Hartford Athletic chief executive Bruce Mandell had dreamed that the team’s inaugural home game would come at its newly renovated Dillon Stadium in the city’s south end following a successful opening road trip.
Instead, Connecticut’s newest sports franchise played Saturday at Rentschler Field in nearby East Hartford, coming off an 0-8 start in the USL Championship.
But that didn’t seem to matter to the fans who showed up for the team’s game against Charlotte.
“It’s not about today, it’s really about the impact we can have over a significant period of time,” Mandell said. “We’re a patient group. We understand how complex it is to get a stadium done, to build an expansion team. We’re all in. And our supporters get what we’re trying to accomplish.”
Myke Furhman, 34, of New Fairfield showed up on Saturday wearing the team’s green and blue colors, a tip of the hat to the Hartford Whalers, the city’s former NHL team.
Furhman is a member of one of several supporter groups who formed just after the team became official last summer. They spent a couple hours in the parking lot before the game, eating, drinking, banging drums, singing songs and chanting “Let’s go Hartford.” Furhman brought a coronet and was playing the old Whaler’s theme song, “Brass Bonanza.”
“Why not?” he said. “I’m a Connecticut guy and this is our first and only pro soccer team. I’m all in.”

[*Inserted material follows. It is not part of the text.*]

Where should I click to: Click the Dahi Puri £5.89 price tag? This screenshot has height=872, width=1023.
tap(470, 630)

Mandell said the team hopes to play its first game in Dillon Stadium on July 13. The 5,500-seat facility, with its artificial turf, is undergoing $14 million in renovations and is being built for use not only by Hartford Athletic, but by college, high school teams and recreational teams, lacrosse and rugby clubs and host American football games as well.

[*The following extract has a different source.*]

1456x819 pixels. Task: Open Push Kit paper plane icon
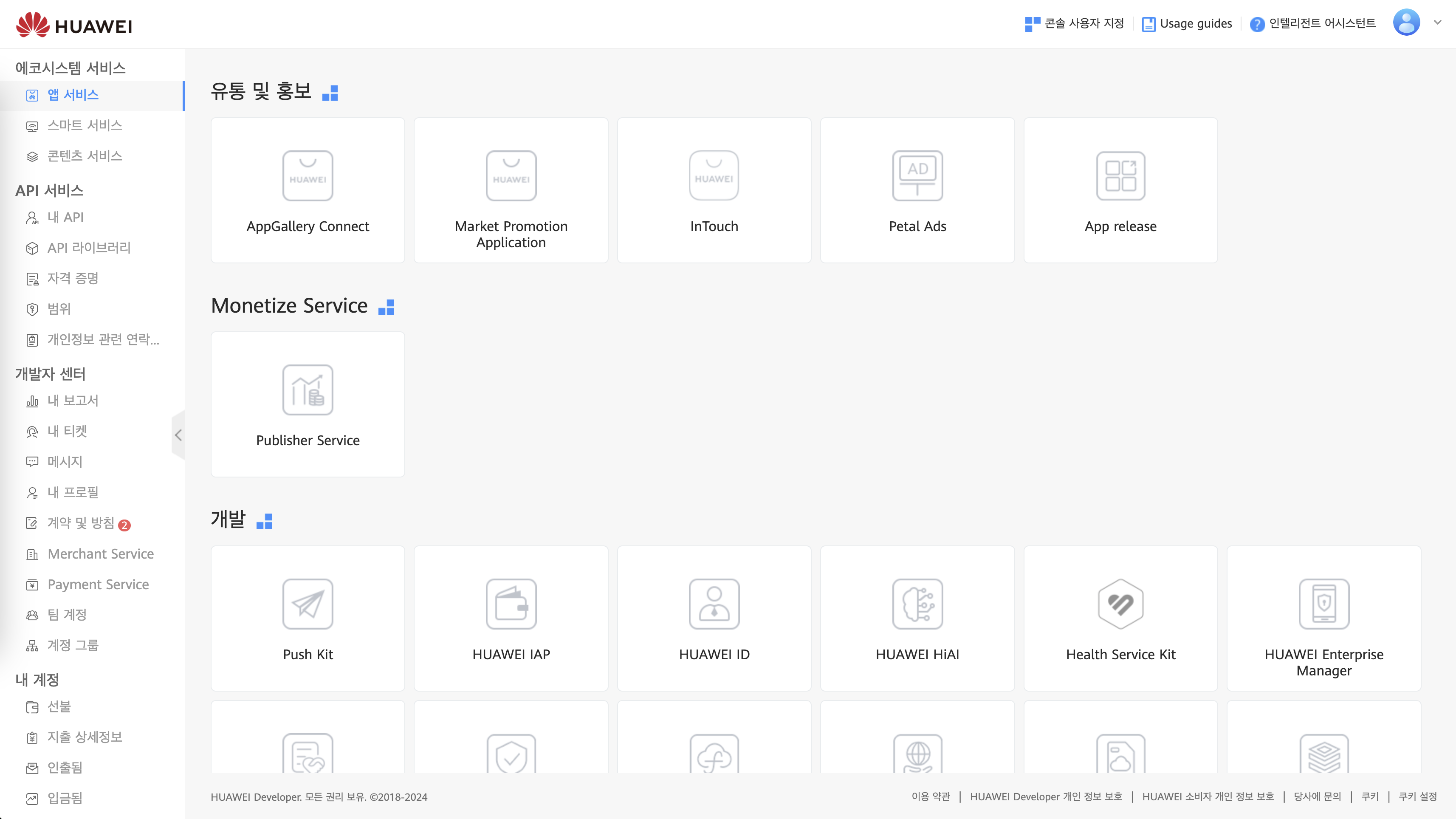coord(308,604)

“It’s going to be a great catalyst for the city and the south part of Hartford,” he said. “We want to finish the stadium and then make some concrete plans. There will be some amazing events at Dillon Stadium. It’s going to be a stadium that will get tremendous community and athletic use.”
Mandell spent the past several weeks in England, touring clubs such as Crystal Palace and Southampton to see how their operations are run.
Hartford Athletic, he said, already has been in talks with European and South American clubs who are interested in playing an exhibition game in Hartford and perhaps sending a few of their prospects to the city on loan.
He is hopeful for an international game in August and more as time goes on.
The soccer team also has developed a relationship with the city’s AA baseball team, the Yard Goats and will be doing some cross-promotion, Mandell said. Rather than seeing each other as competitors for the city’s entertainment dollar, Mandell said the two franchises believe that can work together to bring more people into the city.
“We’re collaborating on times we can play,” he said. “Should we stack some games, playing a soccer game at 4 p.m. and a baseball game at 7, or maybe we should schedule some games at the same time to show the world that Hartford can have two major events going on in the same night and electrify the city.”
Jason Bonvisuto, 33, of Bristol, said he’s hopeful the team will eventually rise from Tier II to Major League Soccer.
“I’m hoping the MLS eventually adopts the European model of relegation and promotion, dropping down the losing teams to Tier II and promoting the top Tier II teams,” he said. “We don’t have the Whalers anymore and they aren’t coming back. This is the closest to a major pro franchise we’re going to get.”